▸ Data to use

----------------------------------------

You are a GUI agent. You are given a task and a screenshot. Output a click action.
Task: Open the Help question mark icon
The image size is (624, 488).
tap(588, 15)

----------------------------------------

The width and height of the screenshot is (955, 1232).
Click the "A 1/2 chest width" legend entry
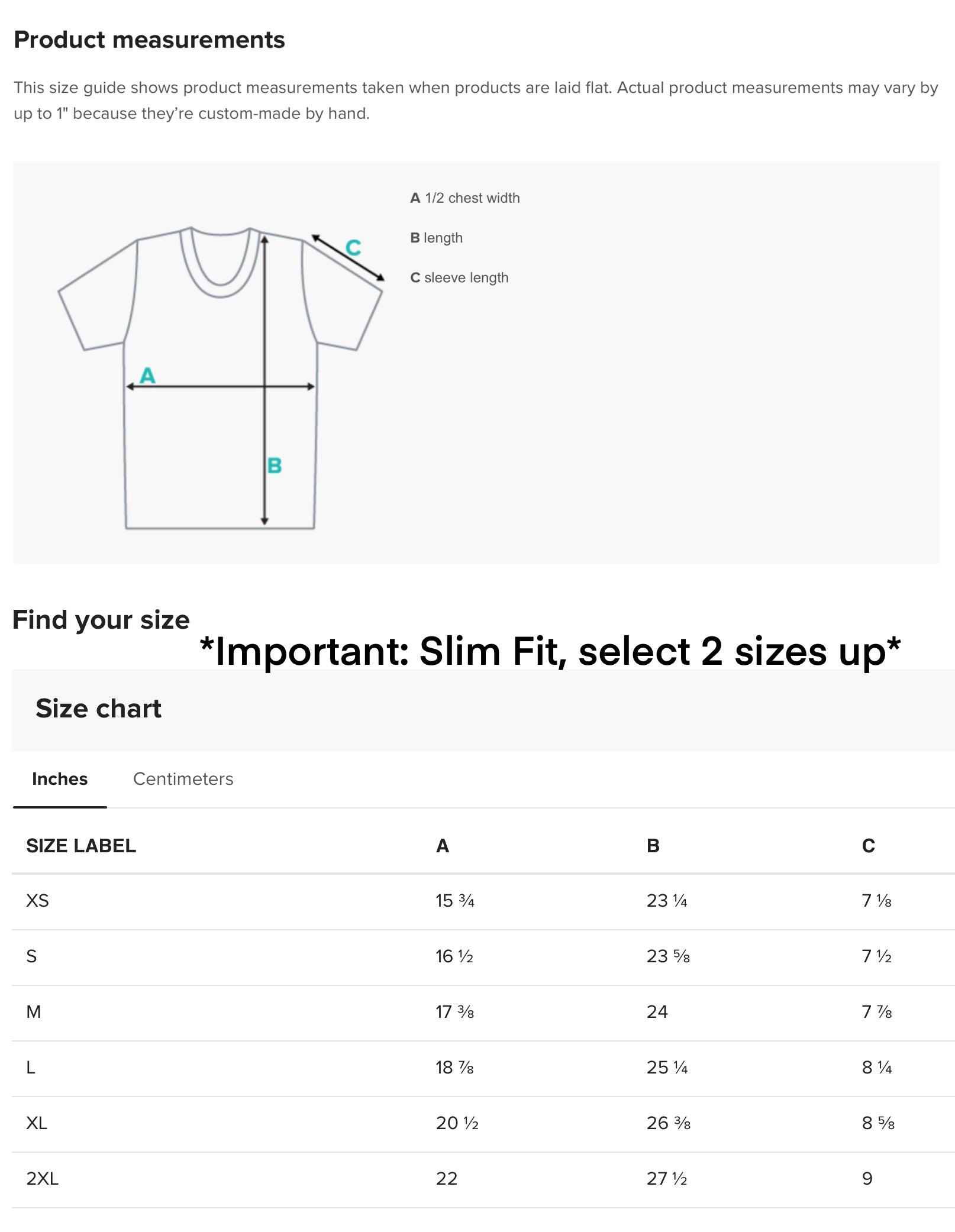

----------------------------------------

▸ What this task involves
Whenever the string "width" turns up in a line of the data, copy that line.

▸ Solution to this problem
The width and height of the screenshot is (955, 1232).
Click the "A 1/2 chest width" legend entry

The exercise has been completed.